Je me suis aperçue d’une chose, c’est que quatre-vingt-dix-neuf fois sur cent, au moins, c’est une excuse que les gens se donnent à eux-mêmes. J’ai vu que, pratiquement, presque tous les gens qui m’écrivent: «Je suis violemment attaqué par des forces adverses», c’est une excuse qu’ils donnent. C’est qu’il y a des choses dans leur nature qui ne veulent pas céder, alors ils mettent tout le blâme sur les forces adverses.

Au fond, je m’oriente de plus en plus vers quelque chose où le rôle de ces forces adverses sera réduit à un rôle d’examinateur – c’est-à-dire qu’elles sont là pour mettre à l’épreuve votre sincérité dans la recherche spirituelle. Ce sont des éléments qui ont leur réalité dans l’action et pour le travail (c’est leur grande réalité), mais quand on dépasse une certaine région, tout cela s’atténue au point de ne plus être si net et si tranché. Dans le monde occulte, ou plutôt si l’on regarde le monde du point de vue occulte, ces forces adverses sont très réelles, leur action est très réelle, tout à fait concrète, et leur attitude vis-à-vis de la réalisation divine est positivement hostile, mais dès que l’on dépasse ce domaine et qu’on entre dans le monde spirituel où il n’y a plus que le Divin, qui est toute chose, et où il n’y a rien qui ne soit divin, alors ces «forces adverses» deviennent une partie du jeu total et on ne peut plus les appeler des «forces adverses»: c’est seulement une attitude qu’elles ont prise; pour dire plus exactement, c’est seulement une attitude que le Divin a prise dans son jeu.
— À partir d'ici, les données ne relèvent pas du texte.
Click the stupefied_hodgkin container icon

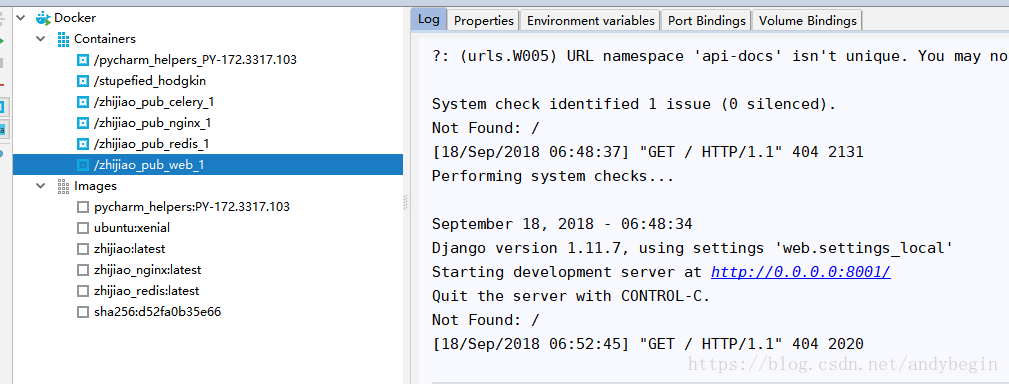click(82, 81)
Cela fait encore partie de ces dualités dont Sri Aurobindo parle dans La Synthèse des Yoga, ces dualités qui se résorbent. Je ne sais pas s’il a parlé de celle-là, je ne le crois pas, mais c’est la même chose. C’est encore une façon de voir. Il nous a parlé de la dualité Personnel-Impersonnel, Ishwara-Shakti, Pourousha-Prakriti... il y en a encore une: le Divin et l’anti-divin.